State-run media, such as the Saudi news channel al-Ekhbariya, aired the statement, according to the outlet.
A number of Saudi analysts and pro-government writers brought in to discuss the executions on al-Ekhbariya said they are a powerful sign that the country's leadership will not hesitate to use the full might of the judicial system to punish Saudis who seek to disrupt the kingdom's security.
The executions by beheading were carried out on Tuesday in the regions of Riyadh, Makkah, Madinah, Eastern Province, Qasim, and Asir. Among those executed was a young man who was convicted of a crime that took place while he was under the age of 18.

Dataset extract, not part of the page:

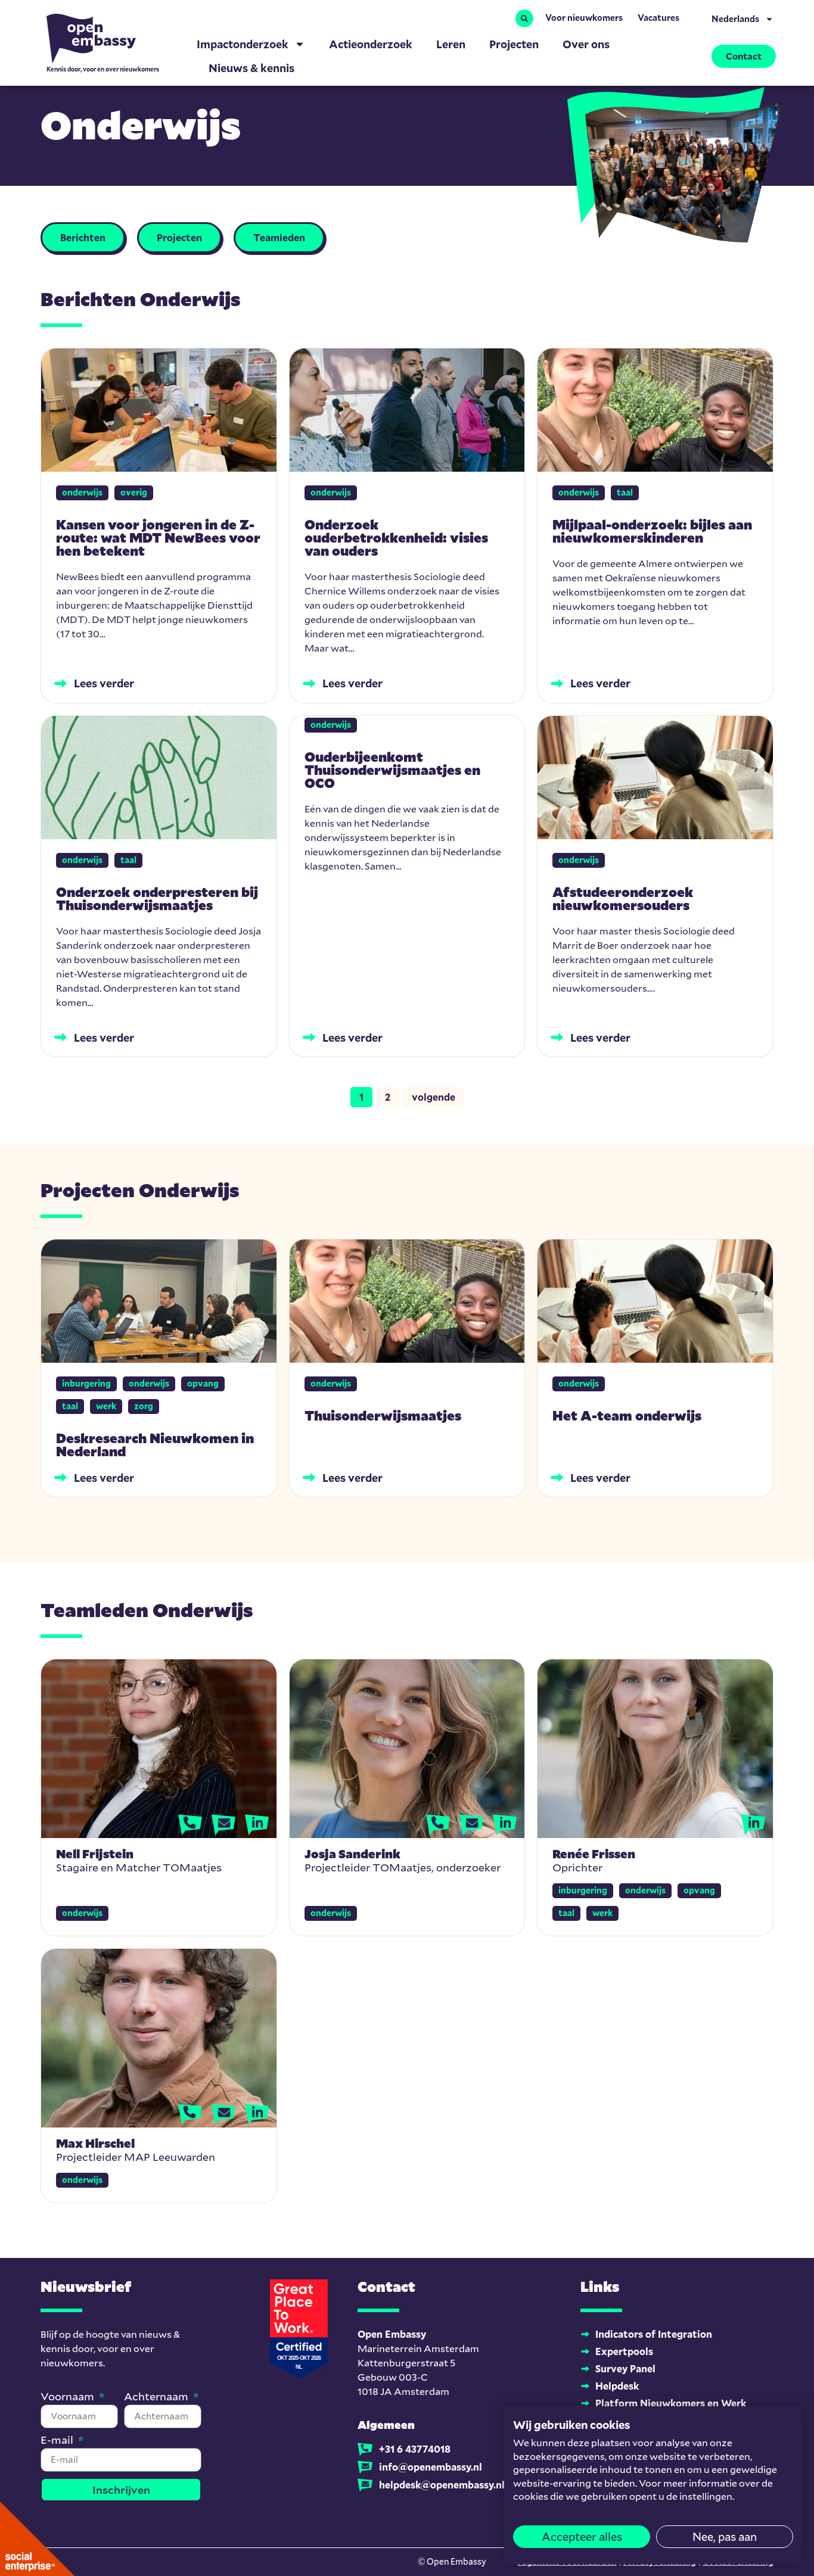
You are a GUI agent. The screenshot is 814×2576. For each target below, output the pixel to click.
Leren (450, 44)
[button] (524, 18)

People convicted of terrorism, homicide, rape, armed robbery and drug trafficking face the death penalty, which the Saudi government says serves as a deterrent against serious crime. Public displays of the bodies of executed men last for around three hours until late afternoon prayers, with the severed head and body hoisted to the top of a pole overlooking a main square.
Security forces in the kingdom have been a frequent target of attacks perpetrated by the al-Qaeda and Islamic State groups, Bloomberg reported. The attack was claimed by the militant Islamic State group.
Saudi Arabia's prosecution of Shiites, who have complained of discrimination in the kingdom, has aggravated the rivalry.